At Mashable Connect 2011 and other forums, Jones has advocated using the communication skills of the advertising industry to drive social change. He told Adweek "I passionately believe that what our industry actually excels at is using our creativity to change people's behavior. Given the state of the world, I believe that we in the creative industries not only have an opportunity but an obligation to use that talent and our creativity to change people's behavior around some of the bigger issues facing the world."

In 2009, Jones co-founded youth forum One Young World with Kate Robertson, called "arguably the most forward-looking and comprehensive piece of corporate social responsibility ever attempted" by Marketing Week. In 2011, Jones' work with One Young World was recognised by the Clinton Global Initiative.
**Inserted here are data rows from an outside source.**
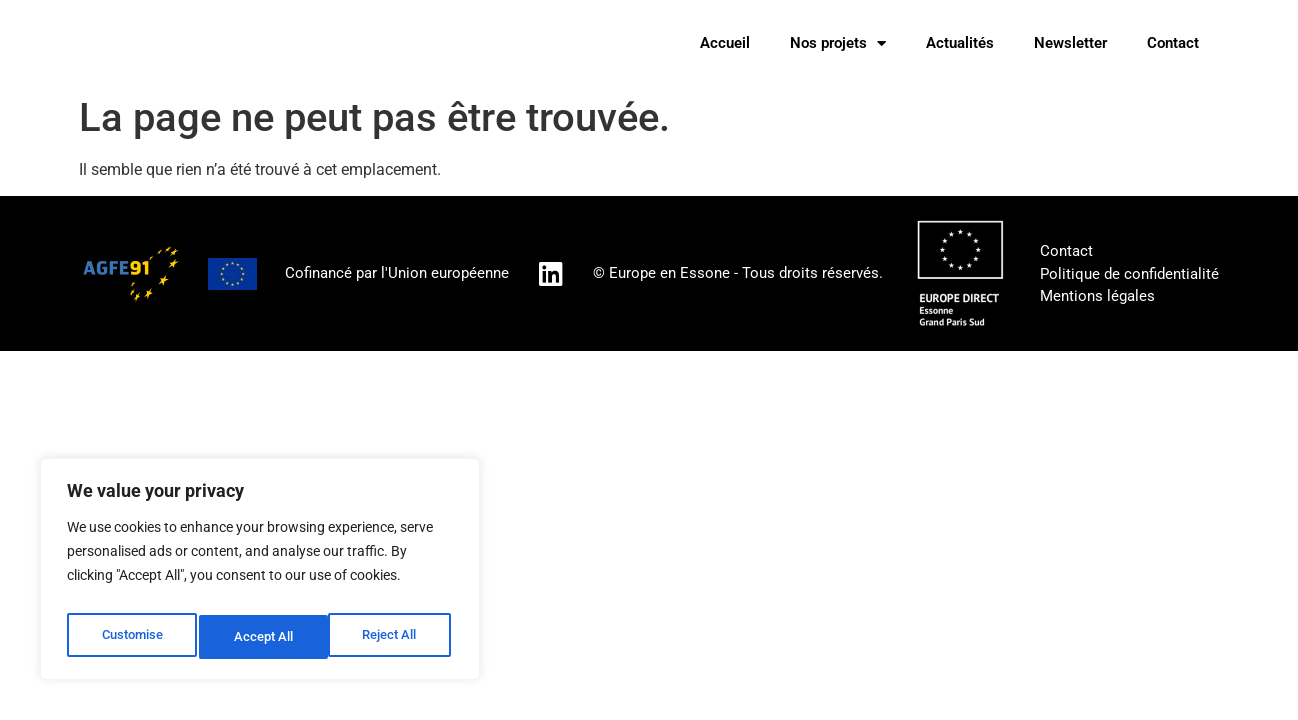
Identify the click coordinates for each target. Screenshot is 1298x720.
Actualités (960, 43)
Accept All (392, 637)
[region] (260, 575)
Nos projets (838, 43)
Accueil (725, 43)
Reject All (262, 637)
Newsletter (1070, 43)
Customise (131, 637)
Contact (1173, 43)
In advance of the United Nations Framework Convention on Climate Change in Copenhagen in 2009, Jones was asked by former U.N. Secretary-General Kofi Annan to create a campaign to communicate the urgent need for action. Jones drove the creation of the TckTckTck Campaign for Climate Justice, an open source campaign that recruited more than 17 million "climate allies" to the cause. In 2010 TckTckTck was short-listed for a Webby Award for world's best advocacy campaign, and listed by The Guardian as one of the Top 50 climate tweeters in the world.

==Social Business Idea==
In Who Cares Wins, Jones defines the Social Business Idea as the overlap between what a company is good at ("a genuine and credible role for the brand or business"), and what consumers or customers are looking for ("real issues that consumers care about"). He lists as examples M·A·C's Viva Glam cosmetics partnering with Lady Gaga to raise money and awareness for HIV; Levi's Water<Less jeans line, produced with lower water usage; Marks & Spencer "Plan A" environmental commitment; Nike "Better World"; Pepsi Refresh Project, and more.
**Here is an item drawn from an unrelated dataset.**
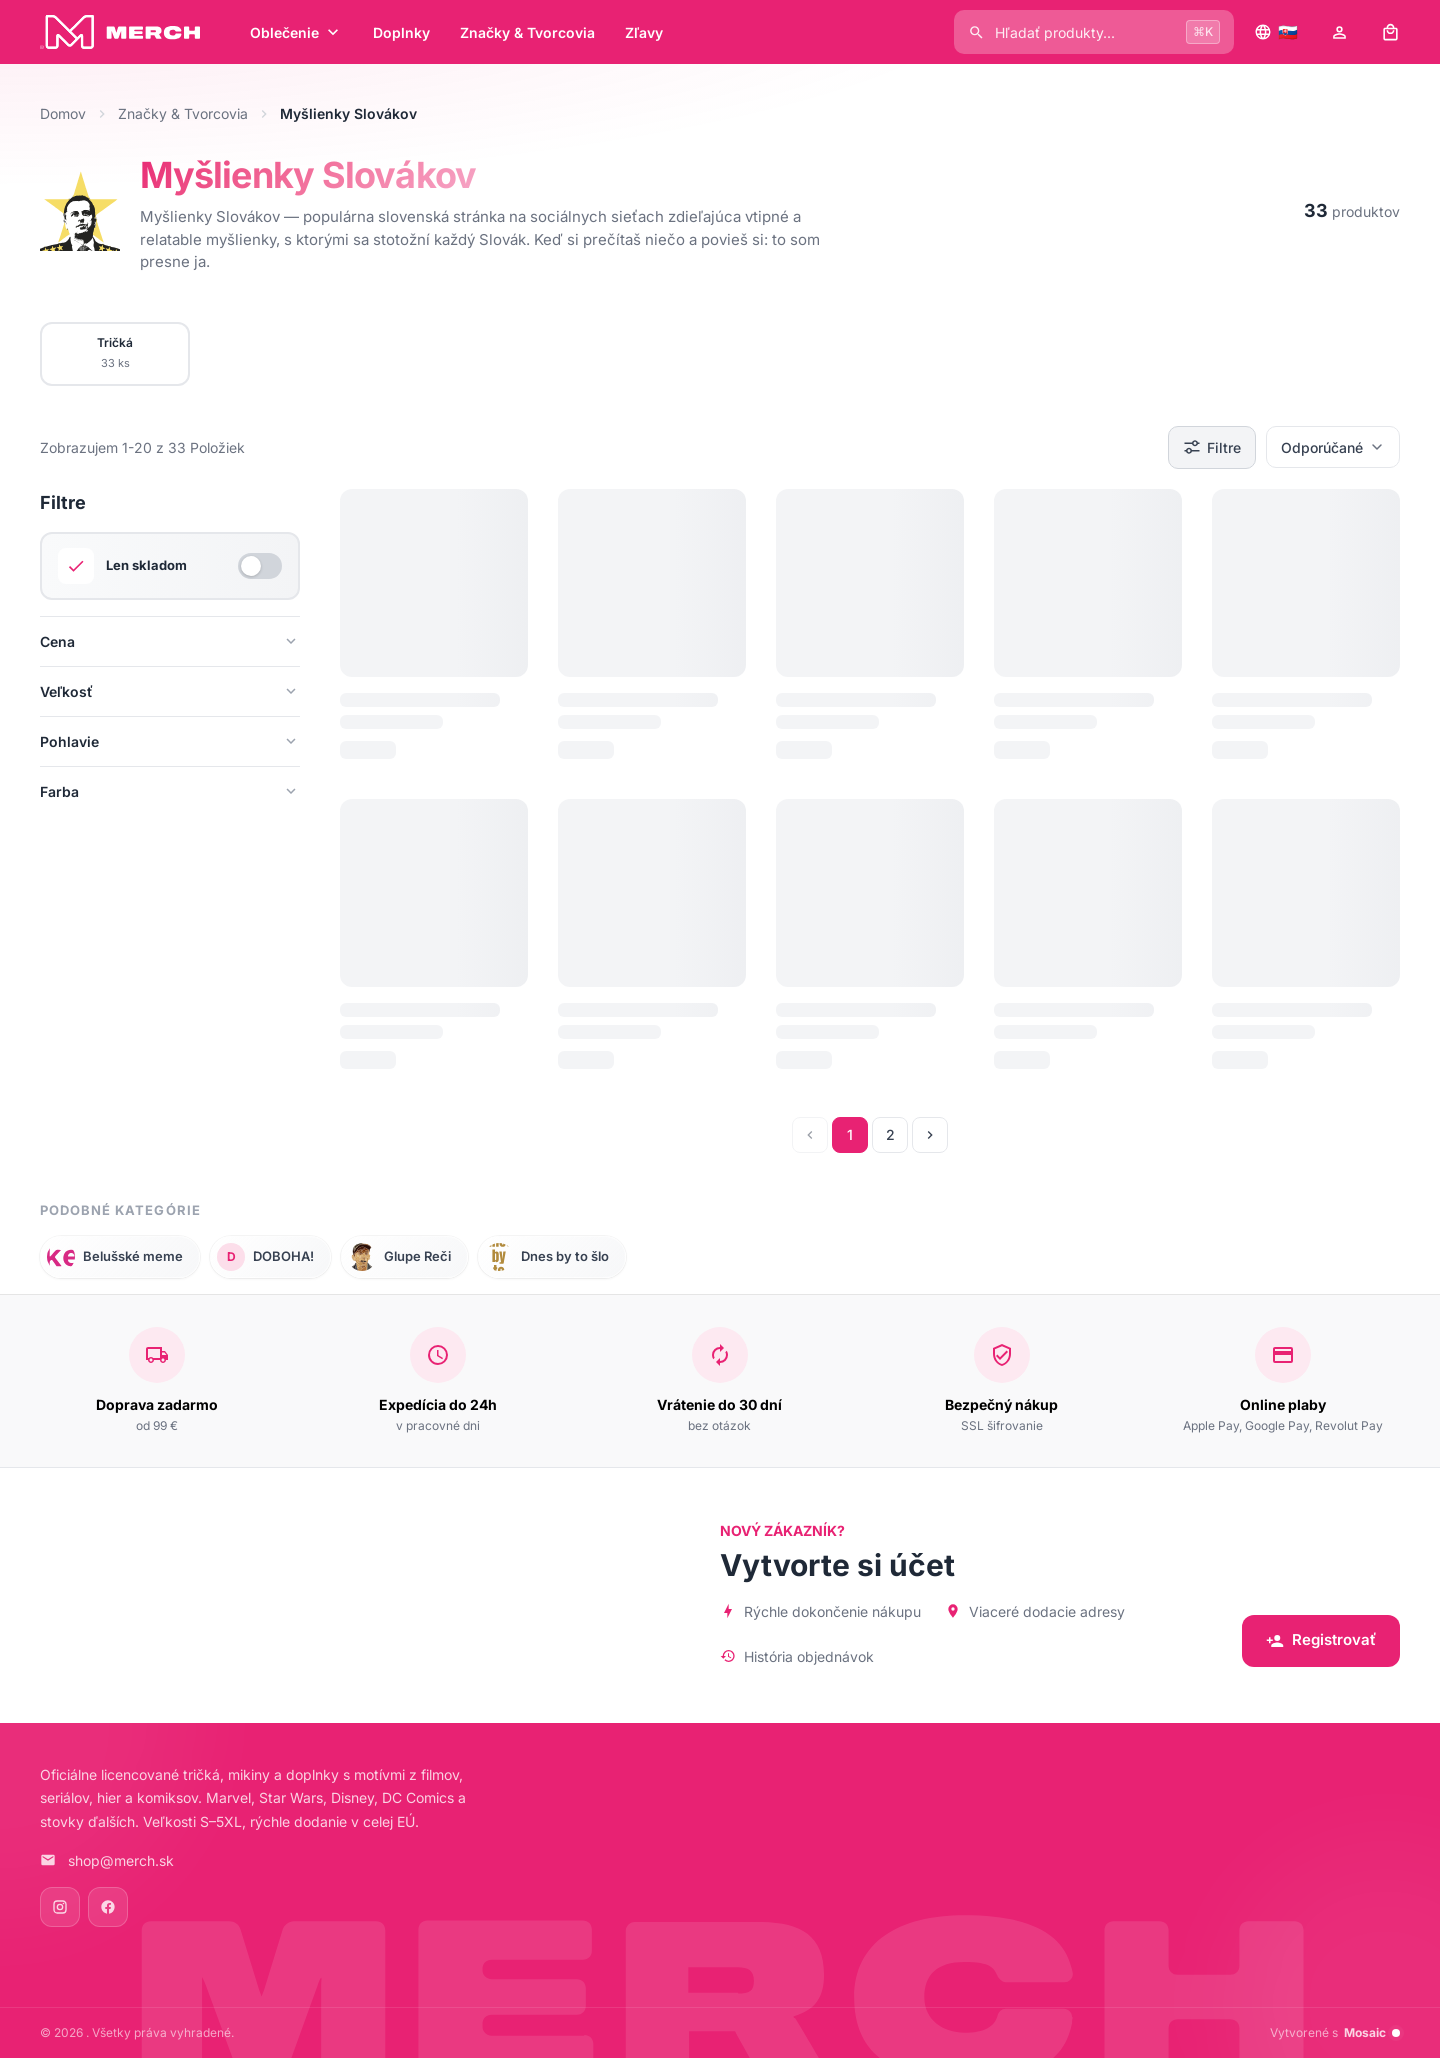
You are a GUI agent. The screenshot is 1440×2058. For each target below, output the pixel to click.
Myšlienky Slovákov (308, 175)
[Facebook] (108, 1907)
==Awards and distinctions==
The Guardian Sustainable Business Leader 2013

Inducted into American Advertising Federation "Hall of Achievement" (2005)

Named to "40 Under 40" list of Crain's New York Business (2005)
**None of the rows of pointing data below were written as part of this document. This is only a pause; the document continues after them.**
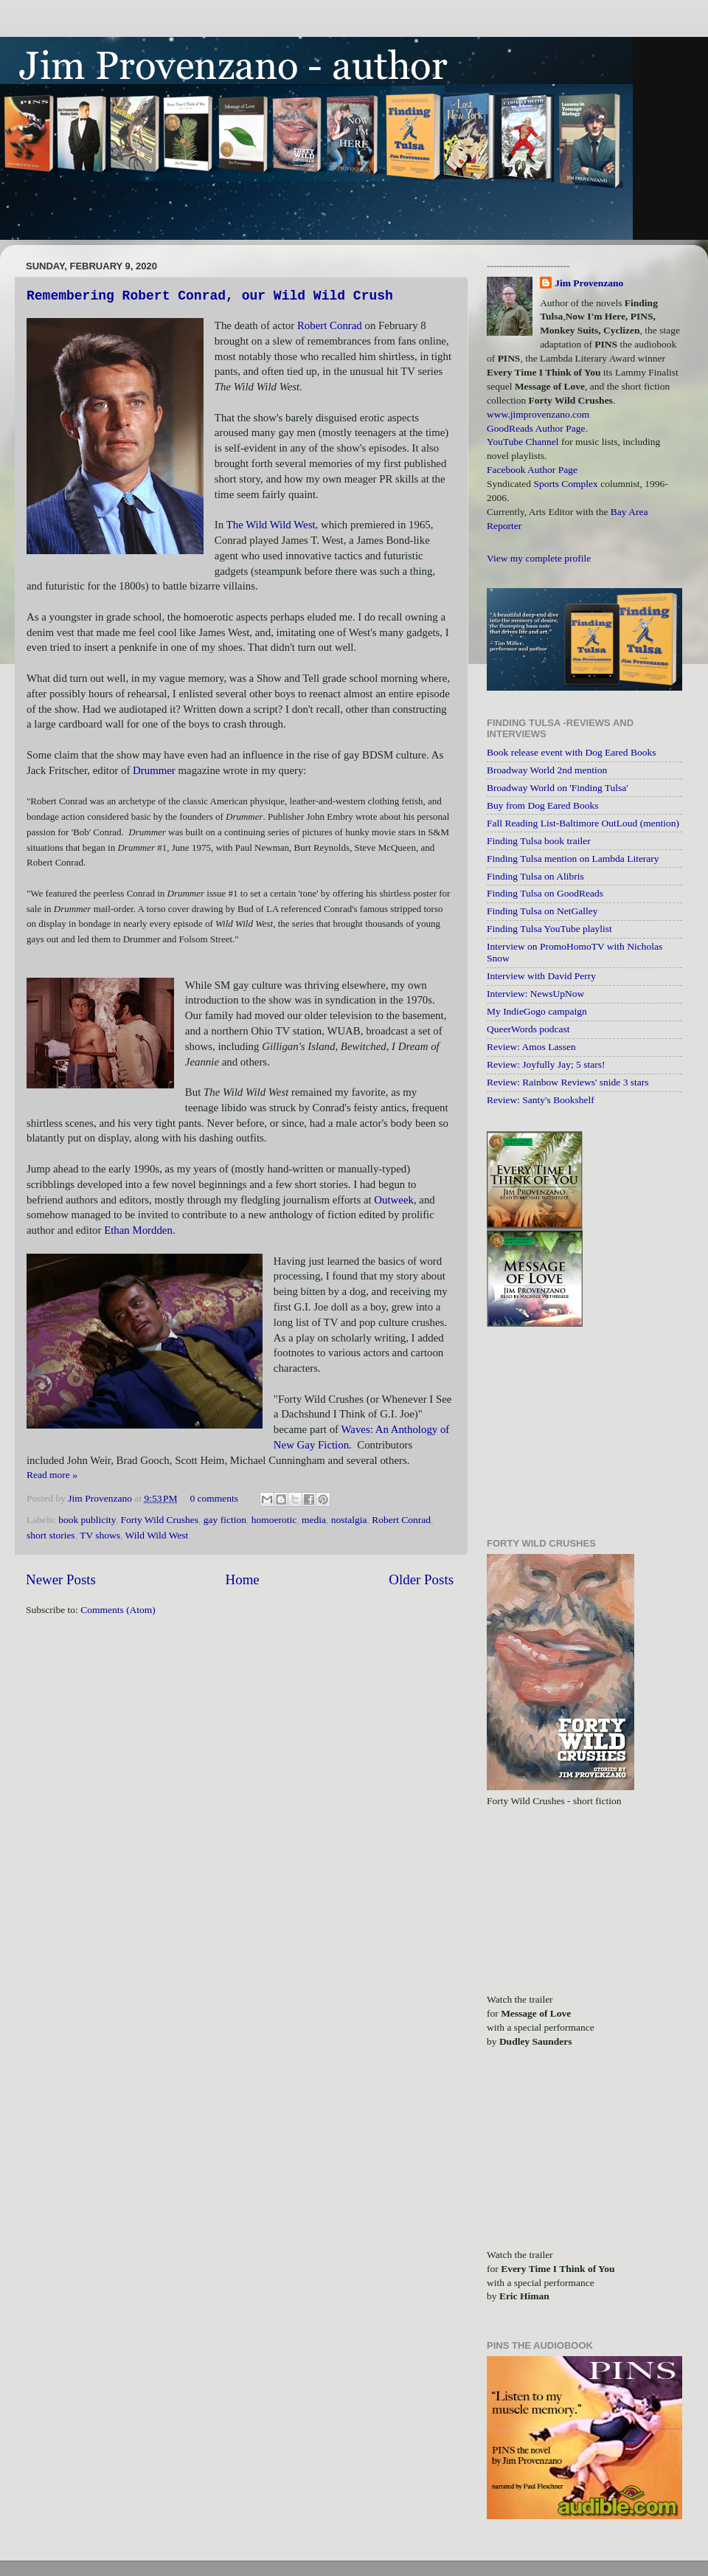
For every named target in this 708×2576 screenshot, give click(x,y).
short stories (51, 1535)
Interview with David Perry (541, 975)
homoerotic (273, 1519)
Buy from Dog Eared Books (542, 805)
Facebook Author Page (532, 469)
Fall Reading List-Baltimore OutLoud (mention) (583, 823)
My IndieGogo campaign (537, 1011)
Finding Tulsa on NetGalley (542, 910)
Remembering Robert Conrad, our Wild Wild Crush (210, 296)
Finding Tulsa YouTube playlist (549, 928)
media (314, 1519)
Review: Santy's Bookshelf (540, 1099)
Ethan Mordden (138, 1230)
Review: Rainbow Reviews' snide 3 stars (568, 1082)
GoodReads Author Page (536, 428)
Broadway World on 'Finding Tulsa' (557, 787)
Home (243, 1579)
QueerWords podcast (528, 1029)
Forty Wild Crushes (159, 1519)
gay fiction (225, 1519)
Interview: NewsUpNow (535, 993)
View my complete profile (539, 558)
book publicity (87, 1519)
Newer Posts (61, 1579)
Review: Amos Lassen (531, 1046)
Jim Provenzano (101, 1498)
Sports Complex (565, 483)
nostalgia (349, 1519)
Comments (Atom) (118, 1609)
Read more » (52, 1474)
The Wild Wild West (271, 525)
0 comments (214, 1498)
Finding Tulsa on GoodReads (545, 893)
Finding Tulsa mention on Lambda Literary (573, 858)
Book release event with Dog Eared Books (571, 752)
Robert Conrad (329, 325)
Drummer (154, 770)
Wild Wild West (157, 1535)
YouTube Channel (523, 441)
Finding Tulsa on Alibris (535, 876)
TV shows (100, 1535)
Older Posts (421, 1579)
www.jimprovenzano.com (538, 414)
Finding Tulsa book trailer (539, 840)
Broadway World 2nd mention (547, 770)
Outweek (394, 1200)
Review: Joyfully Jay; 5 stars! (546, 1064)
Named to Advertising Age "40 Under 40" (2006)

Financial Times and Aviva Top 5 European Pioneering Thought Leaders (2006)

Selected by World Economic Forum as a Young Global Leader (2008)

Named as number two of two ad industry CEOs of the decade by readers of Adweek (2010)

Nominated by CR Magazine as Responsible CEO of the Year (2011)

Founding curator, Young Shapers (World Economic Forum)

Founding ambassador, D&AD White Pencil

==Earnings==

In 2012, David Jones earned €3,122,654 for his responsibilities within Havas.

==Personal life==
David Jones is married to Karine Bernard and has four children. He primarily lives in New York City and owns a summer home in Île de Ré, France. He has lived and worked in the United Kingdom, Germany, France, Australia, and the United States.